DG: To our effectiveness and our reach, I would very much like the test for corporate criminal liability to be looked at again. As you know, in this country, it is extremely difficult to convict a company of an offence because the prosecution has to show that the controlling minds of the company — somebody at the board level — were complicit in the criminality you are trying to prove. I think that bar is too high, and is a very unrealistic test — not least because I think anyone will agree that if you’re looking into allegations of corporate misconduct spookily the e-mail trail tends to dry up at a fairly junior level. Where it can be shown that the company had really profited from the criminality of its employees then I think there is a sound case for expanding the ambit of section 7 of the U.K. Bribery Act. Section 7 creates the corporate offence of ‘failing to prevent bribery or corruption by an agent or employee’ with a statutory defence that they took all reasonable precautions. Now why can’t that be extended to cover fraud and offences of dishonesty so the offence would be failing to prevent fraud or offenses of dishonesty by members of your staff? It seems to me absolutely right that a corporation should have criminal liability for that when it has profited from it. Why should a company which has, in the way I’ve explained, been complicit in criminality just throw a few people over the side and sail bravely on? Why shouldn’t it have its ears clipped and marked as a company that has had dishonest employees and benefitted from it? Another argument is: Well you’d just be punishing a company for negligence. I would say it would be a pretty high degree of negligence when a company acts in that way and benefits from the dishonesty of its employees.

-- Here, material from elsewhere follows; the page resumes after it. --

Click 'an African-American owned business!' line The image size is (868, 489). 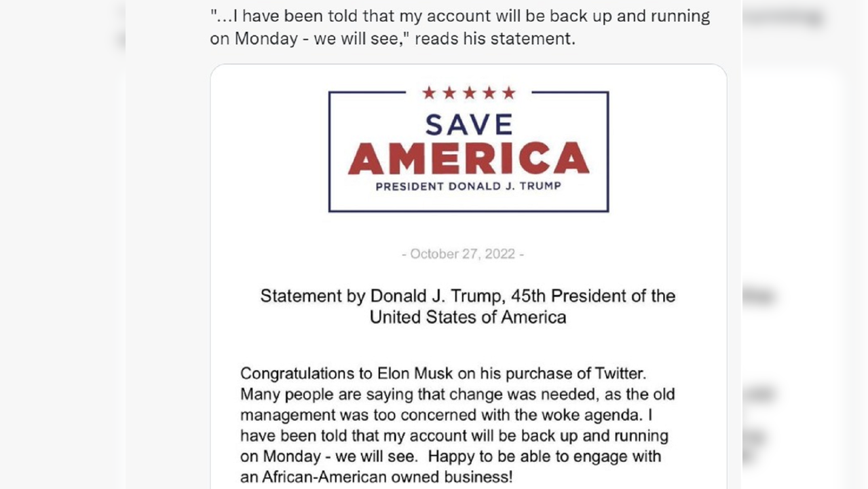[x=376, y=477]
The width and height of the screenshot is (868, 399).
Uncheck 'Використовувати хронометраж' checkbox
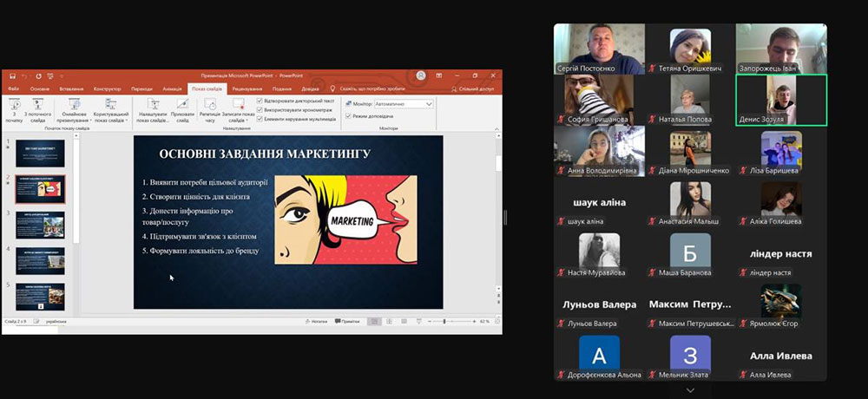pos(260,110)
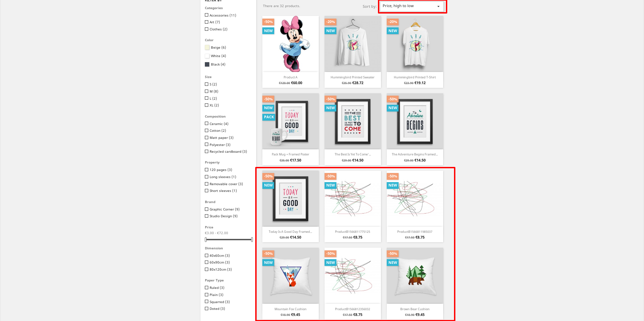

FM: Doesn’t the Bribery Act prejudice British business in that is a bit too harsh in relation to facilitation payments and hospitality payments?
DG: First of all, I don’t buy this argument that complying with the law is going to hold business back. Secondly, facilitation payments have always been illegal. However, it is a question of the public interest as to whether or not they are prosecuted. What would be a common facilitation payment? A 20-pound note and a bottle of whisky to some [maritime] pilot to take your ship from somewhere to somewhere else in a single payment; the SFO wouldn’t be interested in that. [Maritime pilots will guide ships into ports for hire.] But if it was a course of conduct over a number of years, then, of course, that becomes not just a very small insignificant little bribe but actually a regular payment over time to ensure that you get that business.
FM: What do you say about those medium to small companies who have ignored the preventative measures required by the Bribery Act?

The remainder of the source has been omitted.